Horizon sanitaire ou médical du mineur enfin, a fortiori de celui qui se sait atteint de la silicose. Le témoin a certes survécu aux dangers de la mine, mais son avenir est loin d'être radieux et la fréquentation de ses pairs lui donne à voir le spectacle de sa déchéance physique future ("c'est bientôt mon tour", reconnaît-il d'ailleurs). La maladie, due à une exposition de longue durée - au moins 5 ans à un poste de travail donné - aux poussières de charbon, provoque une obstruction progressive des alvéoles pulmonaires. Les symptômes sont connus : fatigue persistante épuisement progressif qui débouche sur une invalidité lourde, insuffisance respiratoire chronique et qui s'aggrave avec le temps, sensation croissante d'étouffement et recours massif à des bouteilles d'oxygène. Le caractère inéluctable d'une maladie dégénérative et incurable apparaît ici dans toute sa crudité, et encore : il faut être reconnu silicosé à 50% pour percevoir une indemnité qui constitue au final une bien faible compensation.

Matthieu de Oliveira

Transcription

(Bruit)
Intervenant 1
Dernièrement, j’ai discuté avec un ami qui, lui était reconnu à 100 %. Il m’a dit comme t'es là, tu vois Joseph, maintenant, j'ai de l’argent. Mais je ne peux plus en profiter parce que tu vois, je suis sur une chaise roulante, je ne peux plus me déplacer. Parce que après quelques mètres de marche, j’ai la respiration coupée. Alors, ma femme me promène dans une chaise roulante, comme un paralytique. Et tout cela me donne à réfléchir, bien attendu, parce que j’ai 40 %. Bientôt, ça sera mon tour.
Journaliste
Un type qui est à 100 %, c’est pratiquement fini, qu’est ce qu’il y a ?
Intervenant 1
Ben de toute façon, il est reconnu à 100 %. 100 %, on ne peut pas aller au dessus, hein!
Journaliste
Il meurt asphyxié, après, comment meurt-il ?
Intervenant 1
Vous savez, les morts, les camarades qui meurent silicosés meurent dans des souffrances atroces.

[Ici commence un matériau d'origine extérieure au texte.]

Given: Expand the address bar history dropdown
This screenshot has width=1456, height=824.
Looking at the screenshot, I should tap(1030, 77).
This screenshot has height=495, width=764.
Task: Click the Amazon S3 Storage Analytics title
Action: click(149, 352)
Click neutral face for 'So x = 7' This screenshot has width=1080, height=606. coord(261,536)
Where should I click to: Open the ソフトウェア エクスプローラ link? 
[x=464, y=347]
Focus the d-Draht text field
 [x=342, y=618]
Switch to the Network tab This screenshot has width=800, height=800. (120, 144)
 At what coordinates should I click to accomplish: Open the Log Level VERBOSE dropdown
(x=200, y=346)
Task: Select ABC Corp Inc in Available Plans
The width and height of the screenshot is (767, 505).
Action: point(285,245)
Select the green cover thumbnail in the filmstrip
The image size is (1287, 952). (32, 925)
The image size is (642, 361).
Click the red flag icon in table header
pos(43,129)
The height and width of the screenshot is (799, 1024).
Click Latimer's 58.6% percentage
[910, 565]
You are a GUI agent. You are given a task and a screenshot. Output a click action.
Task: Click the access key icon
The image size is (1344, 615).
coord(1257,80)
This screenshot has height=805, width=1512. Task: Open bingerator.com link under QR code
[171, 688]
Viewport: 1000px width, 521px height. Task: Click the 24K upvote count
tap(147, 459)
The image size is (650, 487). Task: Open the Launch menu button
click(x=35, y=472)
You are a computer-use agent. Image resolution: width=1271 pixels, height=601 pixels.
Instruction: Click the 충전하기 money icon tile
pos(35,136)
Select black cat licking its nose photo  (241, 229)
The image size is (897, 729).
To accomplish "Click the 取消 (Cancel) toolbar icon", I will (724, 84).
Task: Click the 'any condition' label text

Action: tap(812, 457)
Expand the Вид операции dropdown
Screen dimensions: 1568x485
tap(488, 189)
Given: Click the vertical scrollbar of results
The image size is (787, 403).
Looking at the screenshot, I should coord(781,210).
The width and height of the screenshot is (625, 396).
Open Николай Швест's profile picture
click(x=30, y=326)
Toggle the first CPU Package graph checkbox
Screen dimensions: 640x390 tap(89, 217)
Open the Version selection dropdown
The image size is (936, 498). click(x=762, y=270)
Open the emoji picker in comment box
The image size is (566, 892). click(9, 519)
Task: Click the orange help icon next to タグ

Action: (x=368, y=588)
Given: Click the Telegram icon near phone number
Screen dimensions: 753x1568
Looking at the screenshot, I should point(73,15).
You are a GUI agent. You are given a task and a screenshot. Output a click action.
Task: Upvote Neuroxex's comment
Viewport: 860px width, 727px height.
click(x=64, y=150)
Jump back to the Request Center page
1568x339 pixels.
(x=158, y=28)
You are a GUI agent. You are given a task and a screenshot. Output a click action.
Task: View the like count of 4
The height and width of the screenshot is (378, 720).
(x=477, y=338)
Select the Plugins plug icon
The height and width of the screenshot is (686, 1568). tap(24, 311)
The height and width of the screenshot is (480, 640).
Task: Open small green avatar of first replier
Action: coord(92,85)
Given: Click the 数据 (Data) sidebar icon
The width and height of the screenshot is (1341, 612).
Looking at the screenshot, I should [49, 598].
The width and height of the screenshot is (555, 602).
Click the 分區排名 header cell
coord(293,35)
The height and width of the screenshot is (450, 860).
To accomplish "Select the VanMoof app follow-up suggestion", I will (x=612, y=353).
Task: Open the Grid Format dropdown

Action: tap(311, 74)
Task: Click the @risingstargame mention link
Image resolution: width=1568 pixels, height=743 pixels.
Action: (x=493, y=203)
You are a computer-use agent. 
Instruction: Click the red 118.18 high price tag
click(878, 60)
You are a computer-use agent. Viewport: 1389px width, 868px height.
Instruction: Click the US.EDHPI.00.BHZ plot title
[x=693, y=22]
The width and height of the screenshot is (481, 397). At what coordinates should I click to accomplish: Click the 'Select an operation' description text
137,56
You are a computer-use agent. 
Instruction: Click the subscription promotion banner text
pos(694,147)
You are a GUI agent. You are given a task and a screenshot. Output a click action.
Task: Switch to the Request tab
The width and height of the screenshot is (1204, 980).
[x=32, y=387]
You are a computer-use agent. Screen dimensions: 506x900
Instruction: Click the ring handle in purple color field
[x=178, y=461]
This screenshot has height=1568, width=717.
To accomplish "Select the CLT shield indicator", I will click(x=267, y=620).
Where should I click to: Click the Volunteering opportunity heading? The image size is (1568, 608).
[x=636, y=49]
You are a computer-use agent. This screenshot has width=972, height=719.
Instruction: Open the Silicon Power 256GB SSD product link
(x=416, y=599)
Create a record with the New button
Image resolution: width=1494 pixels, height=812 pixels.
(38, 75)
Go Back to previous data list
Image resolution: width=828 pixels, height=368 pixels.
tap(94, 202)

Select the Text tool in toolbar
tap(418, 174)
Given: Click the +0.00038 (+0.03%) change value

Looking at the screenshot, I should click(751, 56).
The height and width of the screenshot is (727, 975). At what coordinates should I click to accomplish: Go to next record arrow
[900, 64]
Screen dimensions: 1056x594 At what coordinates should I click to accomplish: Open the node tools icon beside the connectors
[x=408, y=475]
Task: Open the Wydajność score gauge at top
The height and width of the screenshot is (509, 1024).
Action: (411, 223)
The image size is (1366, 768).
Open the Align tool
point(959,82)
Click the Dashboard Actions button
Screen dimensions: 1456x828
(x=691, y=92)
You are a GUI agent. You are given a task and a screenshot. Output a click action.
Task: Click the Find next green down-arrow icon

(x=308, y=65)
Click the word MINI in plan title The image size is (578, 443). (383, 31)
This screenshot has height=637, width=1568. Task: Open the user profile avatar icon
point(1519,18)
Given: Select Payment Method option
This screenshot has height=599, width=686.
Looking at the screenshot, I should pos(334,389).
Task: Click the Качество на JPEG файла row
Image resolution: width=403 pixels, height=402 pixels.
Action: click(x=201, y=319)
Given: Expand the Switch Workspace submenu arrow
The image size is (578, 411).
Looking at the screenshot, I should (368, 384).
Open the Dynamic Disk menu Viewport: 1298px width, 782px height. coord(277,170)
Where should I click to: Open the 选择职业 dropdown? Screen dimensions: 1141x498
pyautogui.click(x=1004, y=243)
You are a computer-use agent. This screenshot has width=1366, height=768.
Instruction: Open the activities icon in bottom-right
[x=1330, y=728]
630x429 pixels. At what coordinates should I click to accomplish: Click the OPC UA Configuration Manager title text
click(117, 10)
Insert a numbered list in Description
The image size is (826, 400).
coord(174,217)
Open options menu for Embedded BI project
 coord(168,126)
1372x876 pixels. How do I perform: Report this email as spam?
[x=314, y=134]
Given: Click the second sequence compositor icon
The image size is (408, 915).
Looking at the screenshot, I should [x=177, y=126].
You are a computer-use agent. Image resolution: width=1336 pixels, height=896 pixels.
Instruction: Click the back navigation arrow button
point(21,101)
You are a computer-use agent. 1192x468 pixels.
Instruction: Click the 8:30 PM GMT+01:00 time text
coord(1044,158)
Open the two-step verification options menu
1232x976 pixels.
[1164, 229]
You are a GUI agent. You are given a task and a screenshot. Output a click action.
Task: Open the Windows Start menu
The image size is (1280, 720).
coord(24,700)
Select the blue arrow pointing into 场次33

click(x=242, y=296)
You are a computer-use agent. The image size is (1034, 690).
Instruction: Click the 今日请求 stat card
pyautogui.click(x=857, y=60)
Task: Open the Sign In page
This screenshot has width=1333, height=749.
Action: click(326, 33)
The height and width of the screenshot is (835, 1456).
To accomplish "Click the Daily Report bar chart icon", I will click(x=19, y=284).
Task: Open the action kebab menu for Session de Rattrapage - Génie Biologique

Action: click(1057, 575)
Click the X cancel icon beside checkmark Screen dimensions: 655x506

Il faut leur amener des ballons d’oxygène. Ils ne peuvent plus, disons, dormir avec les fenêtres fermées, il faut les ouvrir. Il leur faut constamment de l’air. Ils dorment assis d’ailleurs, en général dans un fauteuil, parce qu’à plat, c’est impossible pour eux de respirer. Voilà le calvaire que subit un mineur silicosé pour lui quitter notre terre,
Intervenant 2
Là, c’est un silicosé mort à 46 ans. Celui-là, c’est un père de six enfants, qui a été tué en bordure de taille par un caillou. Alors celui là-bas, c’est un jeune de vingt ans qui a été tué, aussi par un caillou. Là, c’est un autre silicosé mort deux mois après sa retraite. Celui-là, c’était un jeune, aussi, de vingt-quatre ans, qui a été pris dans un rabot. Celui-là, c’est encore un silicosé et celui-là aussi un silicosé. Et ceux-là, c’est quelques-uns des 41 et des 42 qui étaient tués à la catastrophe de Liévin.